2010 Citizen Services
Finalist

Deborah Autor

Through aggressive enforcement actions, incentives and multi-faceted education campaigns, is stopping the distribution of hundreds of unapproved prescription drugs.

Tackling a serious and long-standing public health problem, Deborah Autor of the Food and Drug Administration (FDA) has led an ongoing, multi-year initiative to remove hundreds of potentially dangerous prescription medicines from the market that were never approved for their safety or effectiveness as required by law.

As director of the Office of Compliance in FDA’s Center for Drug Evaluation and Research, Autor designed the program to identify the unapproved drugs, evaluated the public health consequences, explored the legal challenges, set up incentive, education and outreach programs, and initiated an aggressive enforcement effort.

As of spring 2010, the FDA had taken enforcement actions to remove more than 500 unapproved prescription drugs from the market, impacting more than 275 drug manufacturers and distributors. Autor estimates that unapproved medicines represent less than two percent of prescriptions filled every year.  But, in the multibillion-dollar U.S. prescription drug market, this means that thousands of consumers are exposed to drugs that may be unsafe.

The targeted medications have included cough medicines, antihistamines, certain single-ingredient narcotics, analgesics for pain, anti-inflammatory drugs, migraine medicines, gastrointestinal pharmaceuticals and many other products, including some prescribed to children and some reportedly linked to deaths.

“The unapproved drugs on the market have been a problem for quite a long time,” said Janet Woodcock, director of the FDA’s Center for Drug Evaluation and Research. “Deb brought persistence and a laser-like focus to this goal, and conceived and executed a strategy. In doing so, she improved drug safety for the American public.”

Steven Galson, a former acting U.S. Surgeon General and longtime FDA official, said Autor developed the program under budget constraints, withstood scrutiny and criticism from some in the drug industry and Congress, successfully navigated the internal FDA process and took aggressive action to clamp down on the illegal drug marketers.

“She’s very balanced and calm, and she’s got very good people skills,” said Galson. “She’s technically very good. She knows how to analyze complex scientific information and translate it in a way that the public and Congress can understand.”

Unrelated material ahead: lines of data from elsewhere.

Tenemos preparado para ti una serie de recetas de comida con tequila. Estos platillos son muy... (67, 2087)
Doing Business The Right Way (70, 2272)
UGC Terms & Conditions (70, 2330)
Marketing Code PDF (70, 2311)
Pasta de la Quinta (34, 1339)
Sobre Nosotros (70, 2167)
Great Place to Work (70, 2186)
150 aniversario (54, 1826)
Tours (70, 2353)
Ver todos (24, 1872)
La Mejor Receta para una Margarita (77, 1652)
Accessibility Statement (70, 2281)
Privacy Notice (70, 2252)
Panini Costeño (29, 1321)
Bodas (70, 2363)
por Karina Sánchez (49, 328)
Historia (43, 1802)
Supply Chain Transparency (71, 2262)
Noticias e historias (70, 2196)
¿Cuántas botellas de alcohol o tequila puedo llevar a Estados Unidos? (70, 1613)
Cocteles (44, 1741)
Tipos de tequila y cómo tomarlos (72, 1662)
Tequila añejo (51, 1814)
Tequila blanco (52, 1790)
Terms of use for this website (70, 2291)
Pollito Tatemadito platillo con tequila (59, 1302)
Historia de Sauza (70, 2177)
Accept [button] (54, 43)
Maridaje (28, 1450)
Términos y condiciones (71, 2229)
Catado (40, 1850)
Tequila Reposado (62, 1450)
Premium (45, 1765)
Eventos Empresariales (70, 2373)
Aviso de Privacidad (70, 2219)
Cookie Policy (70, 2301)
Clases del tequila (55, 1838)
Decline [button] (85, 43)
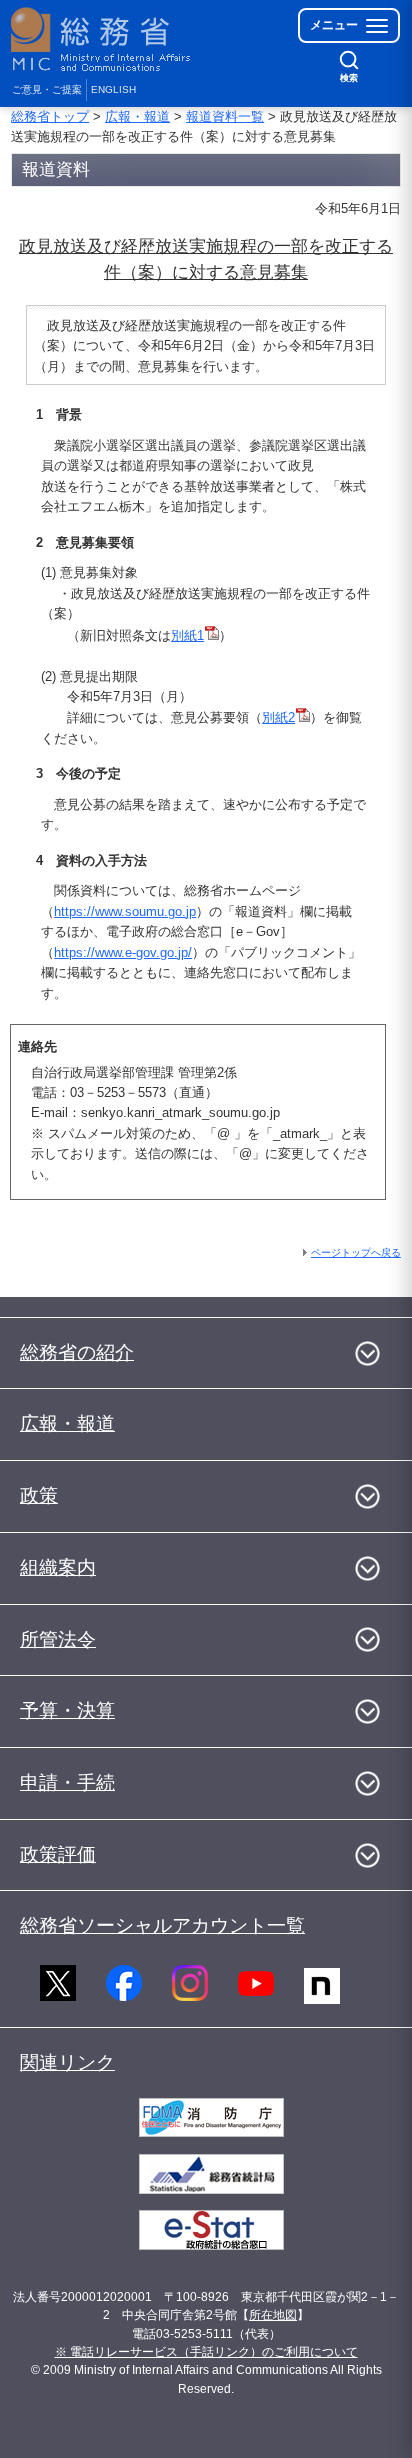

Many of these unapproved medications were on the market before Congress made successive changes to the drug approval process, including 1962 amendments that required that pharmaceuticals not only be safe but also effective. While most pre-1962 prescription remedies were later evaluated by the FDA, many claimed exemptions because they or similar drugs were marketed without FDA approval before the changes to the law.

Autor’s team found that most of the “grandfathered” drugs had been changed—their formulations, dosages, how they are administered, and for what patients and conditions they are recommended—making them “new” drugs requiring formal review and approval. Other unapproved drugs were not even grandfathered, yet manufacturers ignored the FDA approval requirement.  The unapproved drugs have names and packaging that look just like approved drugs and they are even in the Physicians’ Desk Reference.

For example, the FDA ordered a number of manufacturers to stop marketing unapproved drugs that contain quinine, which is often used to treat leg cramps. The agency said it has received 665 reports of serious adverse events associated with quinine use since 1969, including 93 deaths. Among the side effects of quinine are cardiac arrhythmias, thrombocytopenia and severe hypersensitivity reaction.

Autor said she was “deeply concerned” that there were potentially dangerous drugs on the shelves that were routinely prescribed by doctors, dispensed by pharmacists and taken by patients.

“I knew this was important to do, and it was just getting worse over time,” said Autor of a problem that had gone unaddressed for decades.

Autor organized a one-day workshop in 2007 to educate 400 manufacturers and distributors of drug products on how to come into FDA compliance. She also educated medical providers through satellite radio segments, videos, podcasts and Web-based training.

“We’ve tried to be as proactive as we can and to get the word out,” said Autor.

Autor also said she and her team had to deal with a number of complications, including avoiding shortages for people who needed certain types of medications. Autor said this meant ensuring that there were alternative treatments available when unapproved drugs were taken off store shelves.

Jeffrey Kelman, a chief medical officer at the Centers for Medicare and Medicaid Services, said Autor was able to “think outside the box” and go the extra steps needed to bring this project to fruition. “It would have been impossible without her interest, energy and administrative experience,” said Kelman.

Autor said her passion for public health has fueled her work at FDA, and she credited the contributions of her compliance team that developed “a proactive culture of strategy and action.”

“We are finally tackling a long-lingering public health problem and we are making significant strides in protecting the health of the American public,” Autor said.